WRITTEN PROBLEM. Reproduce the entries below word for word, from the line containing "You are a computer-use" through the end of the entries, leaving out the pictures.

INFORMATION SHOWN.
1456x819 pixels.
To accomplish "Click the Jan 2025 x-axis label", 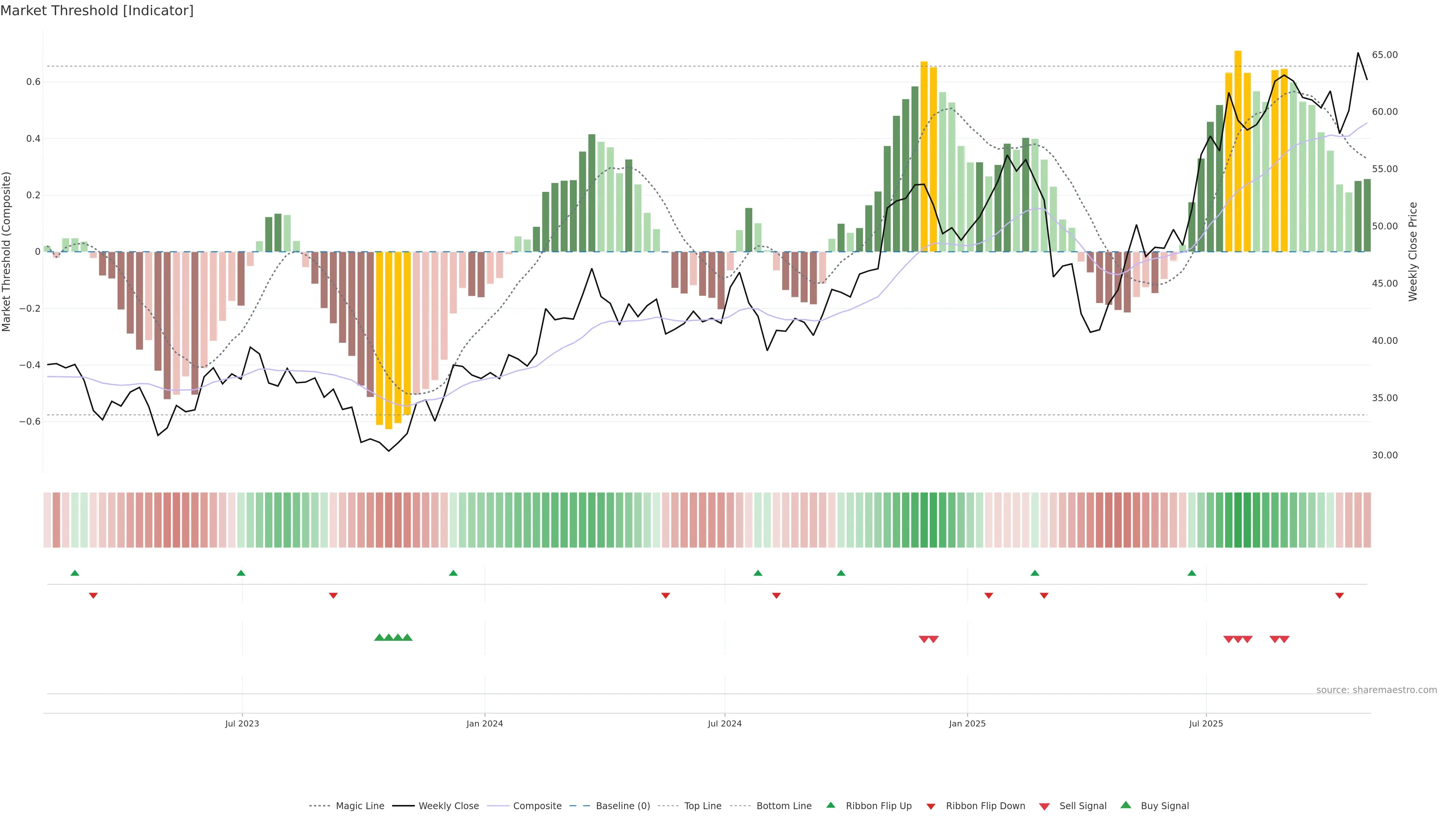I will click(967, 723).
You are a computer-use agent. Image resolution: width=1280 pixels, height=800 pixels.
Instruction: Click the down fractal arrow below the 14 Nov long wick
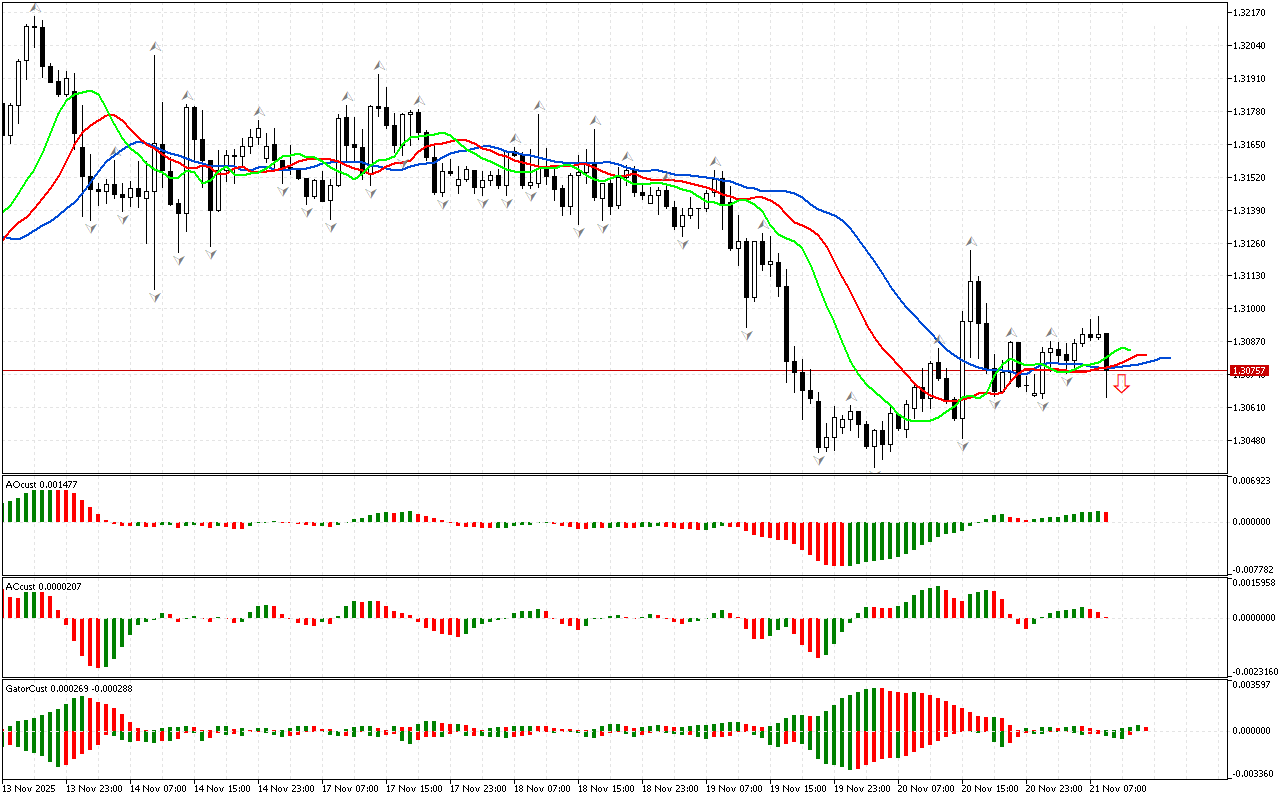tap(155, 297)
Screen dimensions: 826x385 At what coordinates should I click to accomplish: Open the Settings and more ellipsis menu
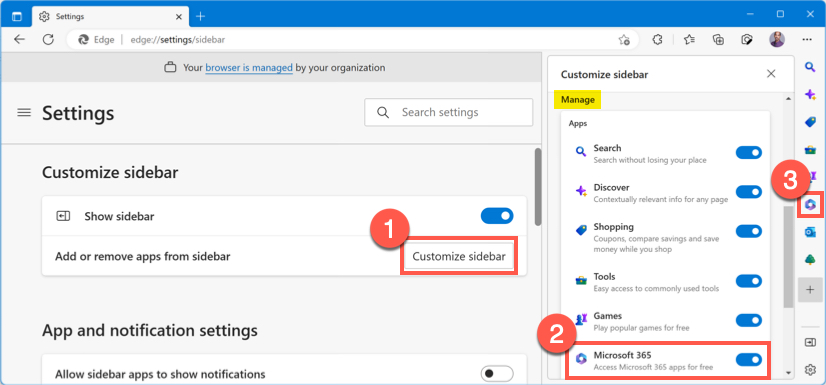[x=807, y=40]
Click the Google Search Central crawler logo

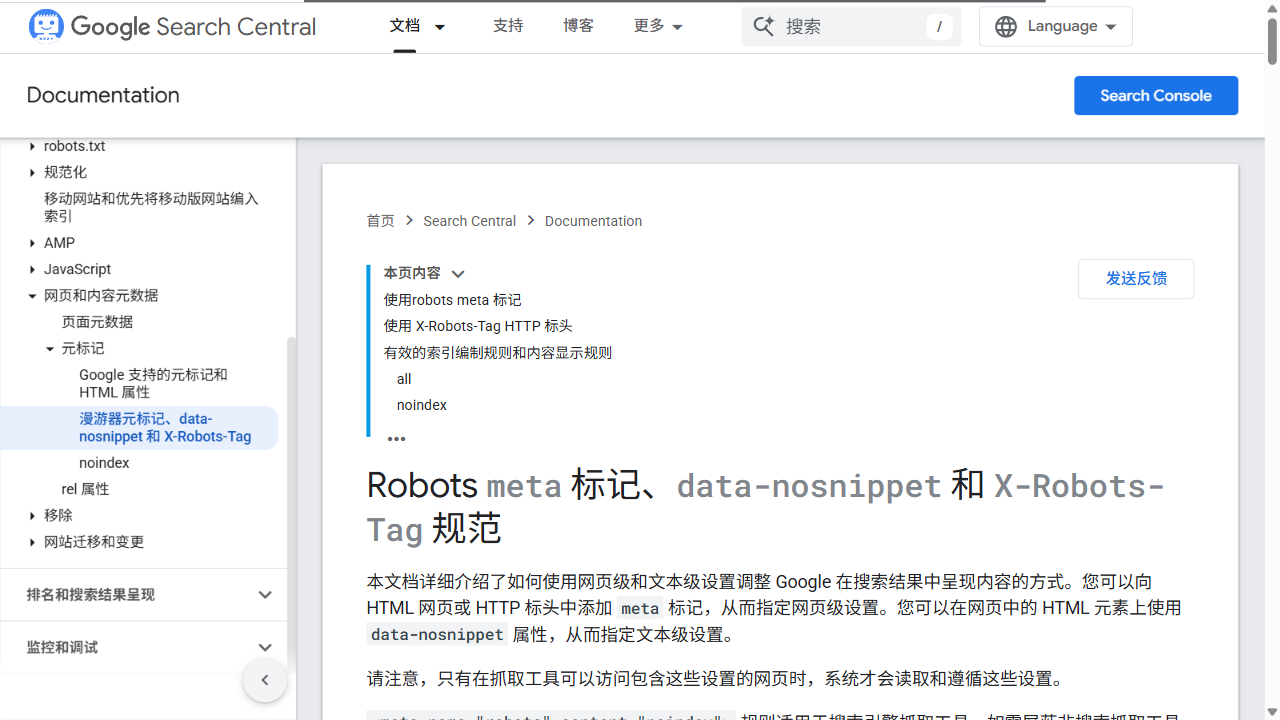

RESULT OF THE EXERCISE.
You are a computer-use agent. Image resolution: width=1280 pixels, height=800 pixels.
Instruction: Click the down fractal arrow below the 14 Nov long wick
tap(155, 297)
Screen dimensions: 826x385 At what coordinates should I click to accomplish: Open the Settings and more ellipsis menu
[x=807, y=40]
Click the Google Search Central crawler logo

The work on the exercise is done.